Part of the draw for enterprises is that management service providers can have IT personnel monitoring customers' networks round the clock, says Paul Holden, director of technology infrastructure and support at Sedgwick Claims Management Services. His company's WAN is monitored by NetSolve.

"NetSolve knows about network problems before our clients or our internal colleagues even notice," Holden says, adding that NetSolve typically notifies Sedgwick within a minute of any network service degradation. "That responsiveness is very important to us."

Gartner Group's Elliot points out that subscribers to management services no longer have to worry about building, training and retaining an IT staff. The services probably will appeal most to small and midsize companies that don't have the resources to maintain their own IT staffs.

Starting small

As with ASPs, however, many management service providers are still just trying to earn their first customers. InteQ, for example, claims three early adopters for its service, and SilverBack says it will announce some customers when the company officially debuts at the end of the month.

Enterprises may be reluctant to give up control of their networks, especially since networks are becoming critical to their success. But in many cases, the management service providers simply gather information and point to potential problems.

"We do not take ownership of the problem itself," says Santhana Krishnan, CEO of InteQ. "We'll just keep an eye on it for customers."

One management service provider, @Manage, offers a Web-based tool it developed. Clients provide access to their networks via a virtual private network and give @Manage device information and IP addresses, says Paras Gupta, the company's president and CEO. Remotely, @Manage's software collects data from customers' network devices, using Simple Network Management Protocol. Clients then can view their network performance data and alarms over a secure connection.

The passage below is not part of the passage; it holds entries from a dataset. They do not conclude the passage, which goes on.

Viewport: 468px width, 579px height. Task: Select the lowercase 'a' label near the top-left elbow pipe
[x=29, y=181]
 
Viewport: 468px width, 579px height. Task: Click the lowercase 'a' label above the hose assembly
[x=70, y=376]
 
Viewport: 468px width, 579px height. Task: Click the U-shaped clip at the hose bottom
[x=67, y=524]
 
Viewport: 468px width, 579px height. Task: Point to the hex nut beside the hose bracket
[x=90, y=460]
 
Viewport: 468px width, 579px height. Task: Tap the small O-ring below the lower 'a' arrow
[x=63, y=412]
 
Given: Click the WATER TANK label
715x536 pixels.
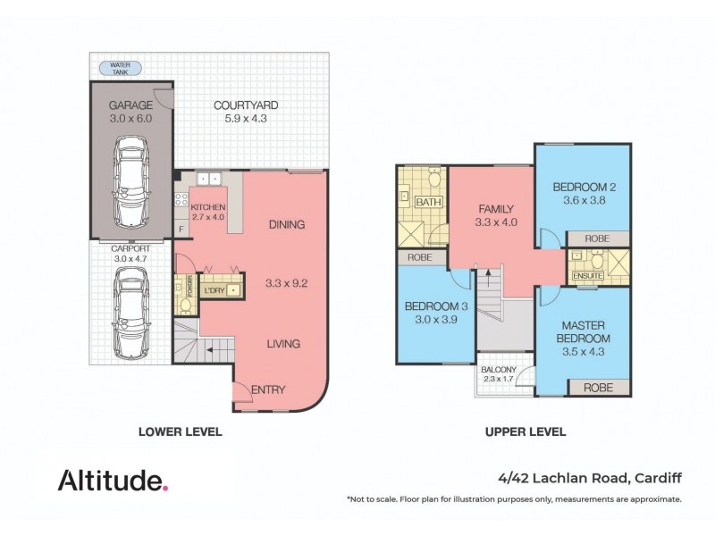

SilverBack also developed its own Web interface, but it works in conjunction with management software that resides at the customer site. That way, if the link between SilverBack and the site fails, the client can still use the management software on- site, says Skip MacAskill, vice president of marketing at SilverBack.

The company's Web interface can receive information from disparate management applications and present it all together, MacAskill says. This insulates customers from the complexity of having multiple management applications, he says.

Some of the management service providers use a particular management platform. InteQ, for instance, primarily uses Hewlett-Packard's OpenView and IT/Operations, in conjunction with some systems management components from BMC Software.

At this point, much of the outsourced network management services center around a company's WAN connections, or its Web site. Sedgwick Claims' Holden says his company still retains control of the LAN portion of its 64 locations throughout the country. In the future, however, he says he might be willing to hand over control of some of his larger sites to a management service provider.

Holden says that not having to deal with his frame relay carrier is liberating. "Having NetSolve manage the carrier gives us the freedom to do our own core business," he says.